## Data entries
==*==
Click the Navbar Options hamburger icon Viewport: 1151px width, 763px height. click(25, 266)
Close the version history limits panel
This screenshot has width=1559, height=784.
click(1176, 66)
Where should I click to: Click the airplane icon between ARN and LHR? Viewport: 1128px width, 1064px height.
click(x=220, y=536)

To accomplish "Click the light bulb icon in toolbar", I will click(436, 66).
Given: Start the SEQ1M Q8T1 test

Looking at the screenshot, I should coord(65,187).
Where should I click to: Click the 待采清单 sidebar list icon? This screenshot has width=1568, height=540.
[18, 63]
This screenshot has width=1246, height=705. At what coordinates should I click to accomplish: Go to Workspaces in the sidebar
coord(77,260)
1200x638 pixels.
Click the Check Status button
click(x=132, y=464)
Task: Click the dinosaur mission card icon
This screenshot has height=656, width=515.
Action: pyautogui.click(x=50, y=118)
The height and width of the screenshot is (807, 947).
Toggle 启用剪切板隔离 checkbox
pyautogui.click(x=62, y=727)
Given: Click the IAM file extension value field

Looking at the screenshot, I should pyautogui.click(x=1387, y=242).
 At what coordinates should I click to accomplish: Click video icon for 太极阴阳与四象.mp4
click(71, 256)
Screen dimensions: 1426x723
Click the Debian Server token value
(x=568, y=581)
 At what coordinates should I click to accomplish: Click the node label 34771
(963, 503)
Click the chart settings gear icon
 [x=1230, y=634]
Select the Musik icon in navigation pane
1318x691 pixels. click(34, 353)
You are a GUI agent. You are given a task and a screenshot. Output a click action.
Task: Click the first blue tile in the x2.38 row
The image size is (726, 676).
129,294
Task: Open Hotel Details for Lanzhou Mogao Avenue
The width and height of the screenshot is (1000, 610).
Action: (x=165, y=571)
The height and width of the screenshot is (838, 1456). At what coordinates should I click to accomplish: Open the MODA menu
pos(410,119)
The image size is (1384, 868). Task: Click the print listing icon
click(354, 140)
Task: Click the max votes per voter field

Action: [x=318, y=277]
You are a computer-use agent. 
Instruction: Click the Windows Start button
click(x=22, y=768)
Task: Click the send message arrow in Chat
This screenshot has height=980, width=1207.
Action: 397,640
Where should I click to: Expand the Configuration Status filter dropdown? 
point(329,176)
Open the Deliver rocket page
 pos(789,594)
==*==
## Exercise brief
Which lines run from the one containing "Task: Click the first" to the end of the entries above? Quote exactly those, and only those.

## Answer below
Task: Click the first blue tile in the x2.38 row
The image size is (726, 676).
129,294
Task: Open Hotel Details for Lanzhou Mogao Avenue
The width and height of the screenshot is (1000, 610).
Action: (x=165, y=571)
The height and width of the screenshot is (838, 1456). At what coordinates should I click to accomplish: Open the MODA menu
pos(410,119)
The image size is (1384, 868). Task: Click the print listing icon
click(354, 140)
Task: Click the max votes per voter field

Action: [x=318, y=277]
You are a computer-use agent. 
Instruction: Click the Windows Start button
click(x=22, y=768)
Task: Click the send message arrow in Chat
This screenshot has height=980, width=1207.
Action: 397,640
Where should I click to: Expand the Configuration Status filter dropdown? 
point(329,176)
Open the Deliver rocket page
 pos(789,594)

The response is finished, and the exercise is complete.